● WORKING DATA
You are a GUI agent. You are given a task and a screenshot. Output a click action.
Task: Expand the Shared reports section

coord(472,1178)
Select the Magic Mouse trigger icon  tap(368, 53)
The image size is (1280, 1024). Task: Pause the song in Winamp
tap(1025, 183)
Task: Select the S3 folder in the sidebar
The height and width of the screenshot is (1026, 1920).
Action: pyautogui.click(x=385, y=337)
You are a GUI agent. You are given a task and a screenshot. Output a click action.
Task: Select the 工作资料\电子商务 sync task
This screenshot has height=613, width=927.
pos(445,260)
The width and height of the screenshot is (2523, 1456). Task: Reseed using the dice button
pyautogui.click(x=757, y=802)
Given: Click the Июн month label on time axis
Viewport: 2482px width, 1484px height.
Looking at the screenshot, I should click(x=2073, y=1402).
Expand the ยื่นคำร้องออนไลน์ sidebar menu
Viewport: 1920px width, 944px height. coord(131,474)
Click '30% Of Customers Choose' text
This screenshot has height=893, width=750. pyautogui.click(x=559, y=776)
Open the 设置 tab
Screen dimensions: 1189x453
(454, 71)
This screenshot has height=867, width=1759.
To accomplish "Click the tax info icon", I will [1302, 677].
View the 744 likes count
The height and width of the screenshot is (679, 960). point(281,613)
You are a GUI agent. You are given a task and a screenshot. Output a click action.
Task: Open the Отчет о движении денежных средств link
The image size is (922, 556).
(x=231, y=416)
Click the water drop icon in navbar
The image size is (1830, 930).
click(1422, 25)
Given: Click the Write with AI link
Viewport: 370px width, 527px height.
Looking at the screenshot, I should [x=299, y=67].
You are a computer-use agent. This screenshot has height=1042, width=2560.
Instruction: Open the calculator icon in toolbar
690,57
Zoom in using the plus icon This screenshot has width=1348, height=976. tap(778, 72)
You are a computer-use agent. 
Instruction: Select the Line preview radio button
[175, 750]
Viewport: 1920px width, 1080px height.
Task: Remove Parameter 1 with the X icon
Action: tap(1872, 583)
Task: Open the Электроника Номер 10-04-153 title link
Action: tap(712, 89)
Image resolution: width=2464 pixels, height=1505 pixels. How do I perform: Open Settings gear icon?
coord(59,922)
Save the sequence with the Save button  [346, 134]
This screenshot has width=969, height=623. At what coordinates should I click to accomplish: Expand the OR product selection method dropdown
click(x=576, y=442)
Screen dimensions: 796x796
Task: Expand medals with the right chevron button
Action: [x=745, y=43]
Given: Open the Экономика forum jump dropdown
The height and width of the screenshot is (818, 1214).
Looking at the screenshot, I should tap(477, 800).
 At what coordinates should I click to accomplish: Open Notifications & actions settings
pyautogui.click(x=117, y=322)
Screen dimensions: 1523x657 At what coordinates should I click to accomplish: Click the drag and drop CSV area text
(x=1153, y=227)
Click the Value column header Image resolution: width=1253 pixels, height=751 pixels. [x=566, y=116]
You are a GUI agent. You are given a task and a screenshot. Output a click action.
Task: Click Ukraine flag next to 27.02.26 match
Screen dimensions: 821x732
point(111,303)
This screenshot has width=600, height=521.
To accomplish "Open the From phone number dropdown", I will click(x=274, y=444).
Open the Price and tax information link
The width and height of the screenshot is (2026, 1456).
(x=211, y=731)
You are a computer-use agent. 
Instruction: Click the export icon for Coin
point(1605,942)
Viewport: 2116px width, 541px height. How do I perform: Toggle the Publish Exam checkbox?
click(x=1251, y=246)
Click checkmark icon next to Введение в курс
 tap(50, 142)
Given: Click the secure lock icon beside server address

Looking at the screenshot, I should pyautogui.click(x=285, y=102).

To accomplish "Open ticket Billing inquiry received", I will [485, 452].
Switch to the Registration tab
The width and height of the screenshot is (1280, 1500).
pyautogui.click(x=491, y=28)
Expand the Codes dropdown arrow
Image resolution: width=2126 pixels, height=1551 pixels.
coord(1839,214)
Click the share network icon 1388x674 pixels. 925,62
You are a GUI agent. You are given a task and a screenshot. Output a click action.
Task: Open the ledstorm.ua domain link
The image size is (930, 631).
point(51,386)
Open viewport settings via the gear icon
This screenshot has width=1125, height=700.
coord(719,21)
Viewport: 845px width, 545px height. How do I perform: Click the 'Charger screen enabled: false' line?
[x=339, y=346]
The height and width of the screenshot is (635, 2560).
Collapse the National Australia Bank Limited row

● TASK OBJECTIVE
Recast every one of the records above as a numbered list with one line per item, leaving out the blank lines.

● FULL OUTPUT
1. You are a GUI agent. You are given a task and a screenshot. Output a click action.
2. Task: Expand the Shared reports section
3. coord(472,1178)
4. Select the Magic Mouse trigger icon  tap(368, 53)
5. The image size is (1280, 1024). Task: Pause the song in Winamp
6. tap(1025, 183)
7. Task: Select the S3 folder in the sidebar
8. The height and width of the screenshot is (1026, 1920).
9. Action: pyautogui.click(x=385, y=337)
10. You are a GUI agent. You are given a task and a screenshot. Output a click action.
11. Task: Select the 工作资料\电子商务 sync task
12. This screenshot has height=613, width=927.
13. pos(445,260)
14. The width and height of the screenshot is (2523, 1456). Task: Reseed using the dice button
15. pyautogui.click(x=757, y=802)
16. Given: Click the Июн month label on time axis
17. Viewport: 2482px width, 1484px height.
18. Looking at the screenshot, I should click(x=2073, y=1402).
19. Expand the ยื่นคำร้องออนไลน์ sidebar menu
20. Viewport: 1920px width, 944px height. coord(131,474)
21. Click '30% Of Customers Choose' text
22. This screenshot has height=893, width=750. pyautogui.click(x=559, y=776)
23. Open the 设置 tab
24. Screen dimensions: 1189x453
25. (454, 71)
26. This screenshot has height=867, width=1759.
27. To accomplish "Click the tax info icon", I will [1302, 677].
28. View the 744 likes count
29. The height and width of the screenshot is (679, 960). point(281,613)
30. You are a GUI agent. You are given a task and a screenshot. Output a click action.
31. Task: Open the Отчет о движении денежных средств link
32. The image size is (922, 556).
33. (x=231, y=416)
34. Click the water drop icon in navbar
35. The image size is (1830, 930).
36. click(1422, 25)
37. Given: Click the Write with AI link
38. Viewport: 370px width, 527px height.
39. Looking at the screenshot, I should [x=299, y=67].
40. You are a computer-use agent. This screenshot has height=1042, width=2560.
41. Instruction: Open the calculator icon in toolbar
42. 690,57
43. Zoom in using the plus icon This screenshot has width=1348, height=976. tap(778, 72)
44. You are a computer-use agent. 
45. Instruction: Select the Line preview radio button
46. [175, 750]
47. Viewport: 1920px width, 1080px height.
48. Task: Remove Parameter 1 with the X icon
49. Action: tap(1872, 583)
50. Task: Open the Электроника Номер 10-04-153 title link
51. Action: tap(712, 89)
52. Image resolution: width=2464 pixels, height=1505 pixels. How do I perform: Open Settings gear icon?
53. coord(59,922)
54. Save the sequence with the Save button  [346, 134]
55. This screenshot has width=969, height=623. At what coordinates should I click to accomplish: Expand the OR product selection method dropdown
56. click(x=576, y=442)
57. Screen dimensions: 796x796
58. Task: Expand medals with the right chevron button
59. Action: [x=745, y=43]
60. Given: Open the Экономика forum jump dropdown
61. The height and width of the screenshot is (818, 1214).
62. Looking at the screenshot, I should tap(477, 800).
63.  At what coordinates should I click to accomplish: Open Notifications & actions settings
64. pyautogui.click(x=117, y=322)
65. Screen dimensions: 1523x657 At what coordinates should I click to accomplish: Click the drag and drop CSV area text
66. (x=1153, y=227)
67. Click the Value column header Image resolution: width=1253 pixels, height=751 pixels. [x=566, y=116]
68. You are a GUI agent. You are given a task and a screenshot. Output a click action.
69. Task: Click Ukraine flag next to 27.02.26 match
70. Screen dimensions: 821x732
71. point(111,303)
72. This screenshot has width=600, height=521.
73. To accomplish "Open the From phone number dropdown", I will click(x=274, y=444).
74. Open the Price and tax information link
75. The width and height of the screenshot is (2026, 1456).
76. (x=211, y=731)
77. You are a computer-use agent. 
78. Instruction: Click the export icon for Coin
79. point(1605,942)
80. Viewport: 2116px width, 541px height. How do I perform: Toggle the Publish Exam checkbox?
81. click(x=1251, y=246)
82. Click checkmark icon next to Введение в курс
83.  tap(50, 142)
84. Given: Click the secure lock icon beside server address
85. Looking at the screenshot, I should pyautogui.click(x=285, y=102).
86. To accomplish "Open ticket Billing inquiry received", I will [485, 452].
87. Switch to the Registration tab
88. The width and height of the screenshot is (1280, 1500).
89. pyautogui.click(x=491, y=28)
90. Expand the Codes dropdown arrow
91. Image resolution: width=2126 pixels, height=1551 pixels.
92. coord(1839,214)
93. Click the share network icon 1388x674 pixels. 925,62
94. You are a GUI agent. You are given a task and a screenshot. Output a click action.
95. Task: Open the ledstorm.ua domain link
96. The image size is (930, 631).
97. point(51,386)
98. Open viewport settings via the gear icon
99. This screenshot has width=1125, height=700.
100. coord(719,21)
101. Viewport: 845px width, 545px height. How do I perform: Click the 'Charger screen enabled: false' line?
102. [x=339, y=346]
103. The height and width of the screenshot is (635, 2560).
104. Collapse the National Australia Bank Limited row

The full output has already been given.